Drugs: A surprising number of prescription drugs can cause hair to fall out as a side effect. Anagen Effluvium, for example, is when hair falls out after chemotherapy or radiation therapy.

Hormones: Hair follicles on the scalp are extremely sensitive to hormonal imbalances. Having an under active or overactive thyroid, for example, can cause hair to fall out. For women, giving birth, going through menopause and taking birth control pills can cause hair loss. DHT (dihydrotesterone) is a derivative of testosterone and is made in men’s bodies in large amounts and in women’s in small amounts. Excessive amounts of DHT can cause hair to fall out.

Since the reasons vary so widely, it’s advisable to consult with a dermatologist when experiencing unexpected hair loss.

Different Types of Hair Loss in Women and Men

According to the Canadian Hair Research Foundation (CHRF), male pattern hair loss (MPHL), or androgentic alopecia, affects about 20% of men in their twenties and 50% of men in their fifties. People who have this genetic predisposition exhibit higher levels of androgens, specifically DHT.

For men with MPHL, follicles located at the top, front and temples of the head are sensitive to DHT and start to shrink with elevated levels of this hormone. This interrupts the natural resting and growing phases until the follicles either die or are rendered incapable of reproducing healthy hair. Eventually, MPHL results in a characteristic pattern: hair loss at the crown/front of the head, progressing to baldness until only a U-shaped fringe is left.

For women, female pattern hair loss (FPHL) encompasses more than just androgenetic alopecia. It includes triggers such as other types of enzymes and hormone receptors and blockers specific to women.

In FPHL, hair loss is neither as extensive nor as severe as MPHL. The hairline doesn’t normally recede and instead there is a uniform thinning of hair on the front, crown and sides of the head.

Because FPHL is so sensitive to hormonal fluctuations, estrogen helps counteract the effects of DHT, but for those who are genetically predisposed to FPHL, resistance to hair loss will be greatly compromised when estrogen levels drop during menopause.

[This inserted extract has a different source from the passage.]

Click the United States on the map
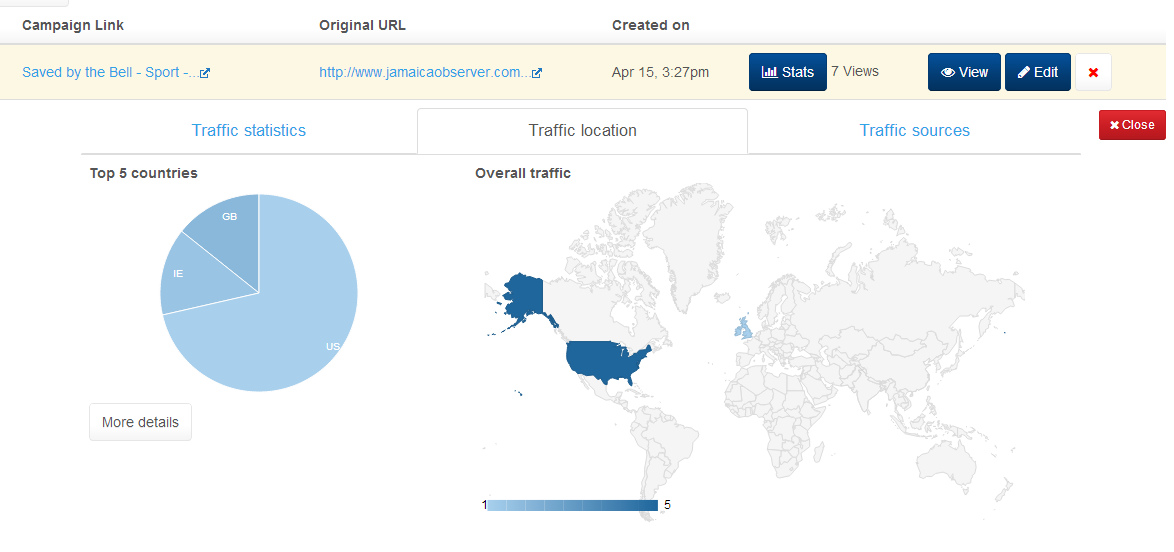The height and width of the screenshot is (552, 1174). (x=606, y=360)
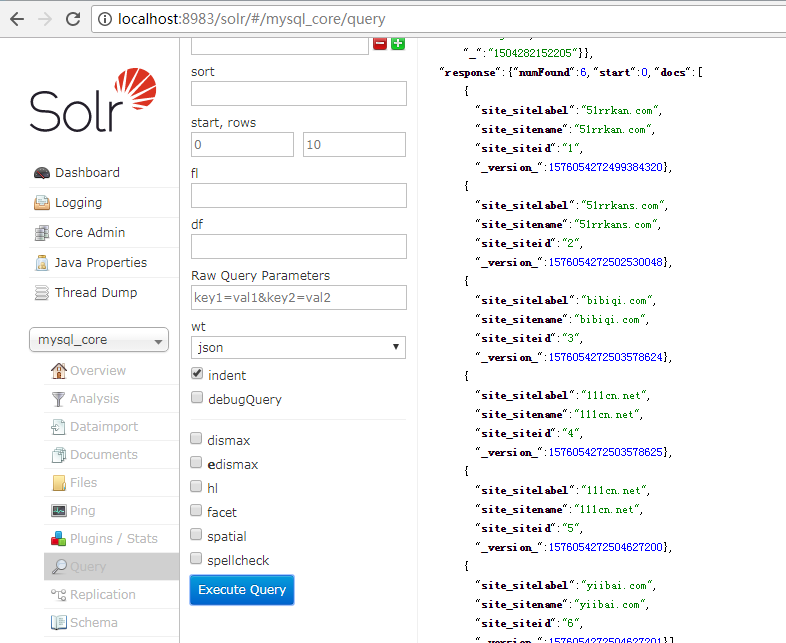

The CHRF estimates that 40% to 50% of women will be affected by hair loss by the time they reach menopause.

Hair Loss Treatments

Losing hair can have a traumatizing effect on body image and self-esteem, and can even disrupt work and family life.  

Before starting any hair remedies, it’s best to consult a dermatologist.

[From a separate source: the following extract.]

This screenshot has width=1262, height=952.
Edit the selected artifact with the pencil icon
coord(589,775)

Chemicals: There are many topical solutions on the market, with Minoxidil (trade name Rogaine or Regaine) being the most well-known and available over the counter for men and women. Finasteride is a relatively new prescription oral medication, effective for men only, since its main function is to inhibit DHT.

Natural supplements: There’s a wide variety of natural hair treatments that claim to help increase hair growth. Some of the more popular supplements contain biotin, B3 vitamins, protein, iron, silica, zinc and collagen. People who see the best results from this line of treatment are usually nutritionally deficient in these areas.

Cosmetic: Wigs, weaves and toupees offer people with thinning hair an option for quick solutions without any potentially harmful side effects. The best pieces use real human hair, which require regular maintenance and replacement every 18-36 months.

Surgical: Hair transplants, scalp reductions and hair cloning are some of the surgical procedures available to treat hair loss. Hair transplants use areas of healthy hair growth and move them to parts of the scalp experiencing hair loss. Scalp reduction involves cutting away areas of a bald scalp and rejoining the healthy hair-producing scalp together. Hair cloning, or engineered hair growth, is a relatively new procedure that involves taking healthy follicle cells from a scalp, multiplying them in a laboratory and implanting them back to the donor’s scalp.